## Tweet classification

File names:

In [1]:
# To read
test_tweets_raw = 'datasets/test_nolabel.csv'
train_tweets_raw = 'datasets/train.csv'
corpus_tweets_2012_xml = 'general-train-tagged-3l.xml'
corpus_tweets_2017_xml = 'intertass-train-tagged.xml'

# To generate
corpus_tweets_2012_csv = 'general-train-tagged-3l.csv'
corpus_tweets_2017_csv = 'intertass-train-tagged.csv'
corpus_tweets_csv = 'corpus_tweets_prprocessed.csv'

Import Pandas and Numpy:

In [2]:
import pandas as pd
import numpy as np

### Load datasets

In [3]:
tweets_test = pd.read_csv(test_tweets_raw, encoding='utf-8')
tweets_train = pd.read_csv(train_tweets_raw, encoding='utf-8')

print('Total tweets to evaluate: %d' % len(tweets_test))
print('Evaluated tweets so far: %d' % len(tweets_train))

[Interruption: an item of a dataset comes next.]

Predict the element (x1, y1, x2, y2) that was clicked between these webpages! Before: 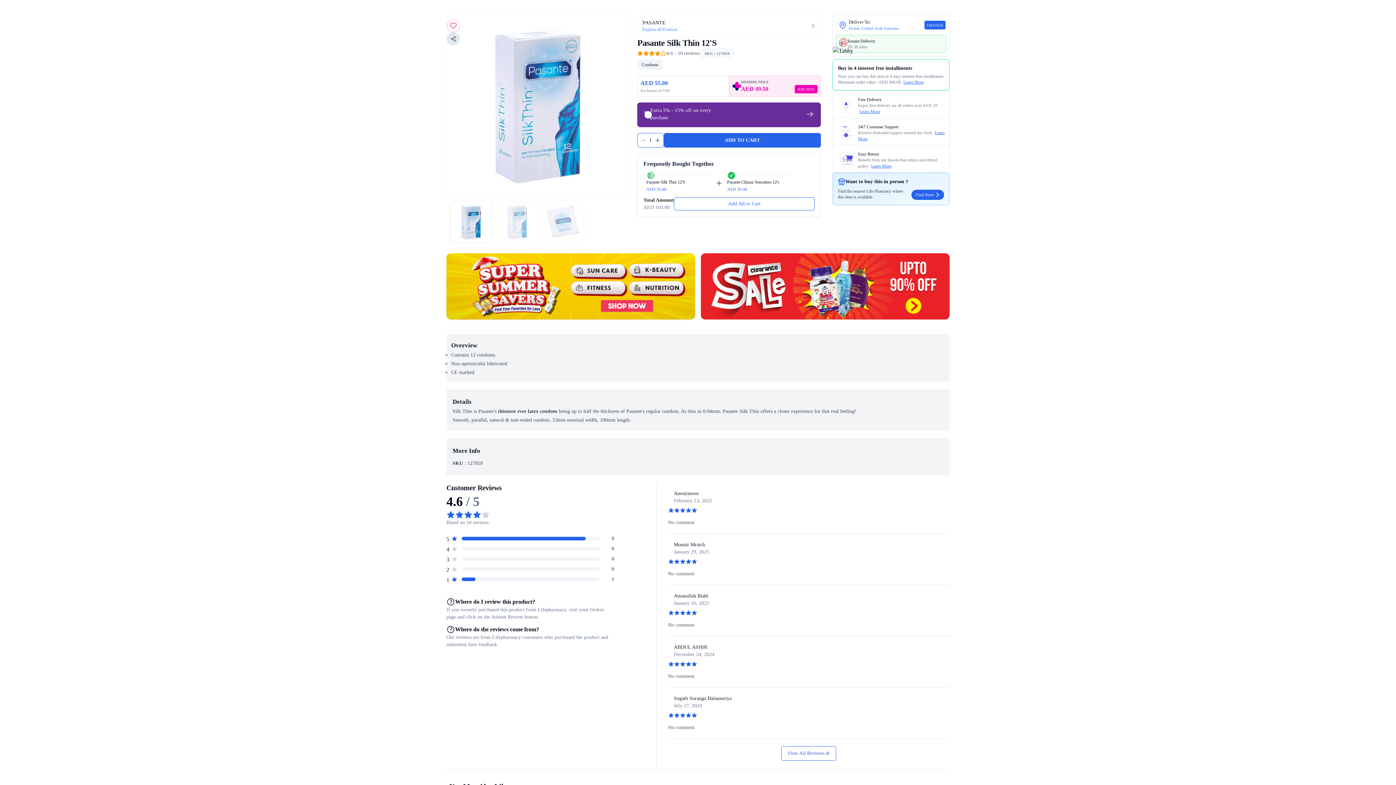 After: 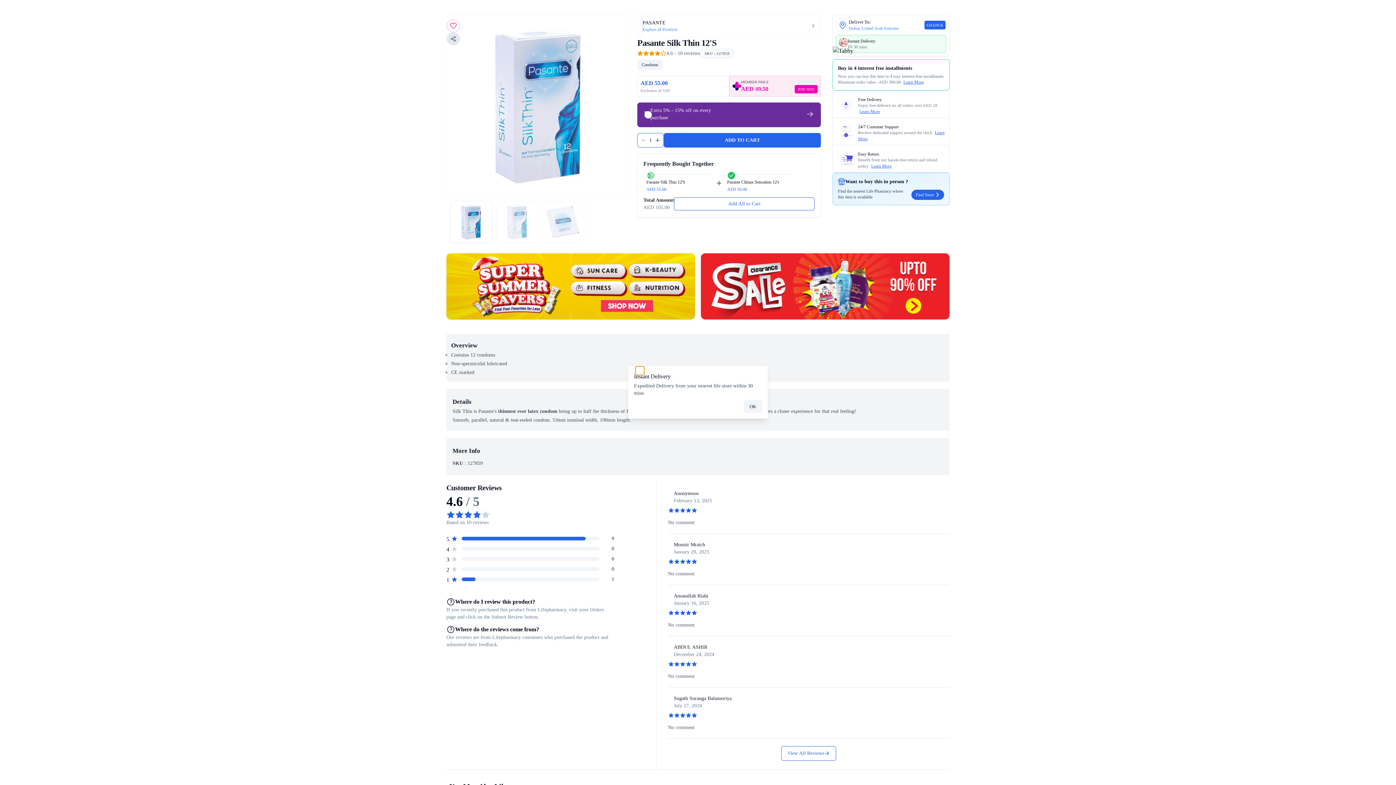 Action: bbox: (839, 35, 843, 52) label: Shipments Learn More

Total tweets to evaluate: 177
Evaluated tweets so far: 411


### POS Tagging

Import libraries to read XML:

In [4]:
from lxml import objectify

Import/read most recent corpus (2017):

In [5]:
# 4 values of sentiment: N, P, NONE, NEU
xml = objectify.parse(open(corpus_tweets_2017_xml))
root = xml.getroot()
general_tweets_corpus_train_2017 = pd.DataFrame(columns=('content', 'polarity'))
tweets = root.getchildren()
for i in range(0, len(tweets)):
    tweet = tweets[i]
    row = dict(zip(['content', 'polarity'], [tweet.content.text, tweet.sentiment.polarity.value.text]))
    row_s = pd.Series(row)
    row_s.name = i
    general_tweets_corpus_train_2017 = general_tweets_corpus_train_2017.append(row_s)
    
general_tweets_corpus_train_2017.to_csv(corpus_tweets_2017_csv, index=False, encoding='utf-8')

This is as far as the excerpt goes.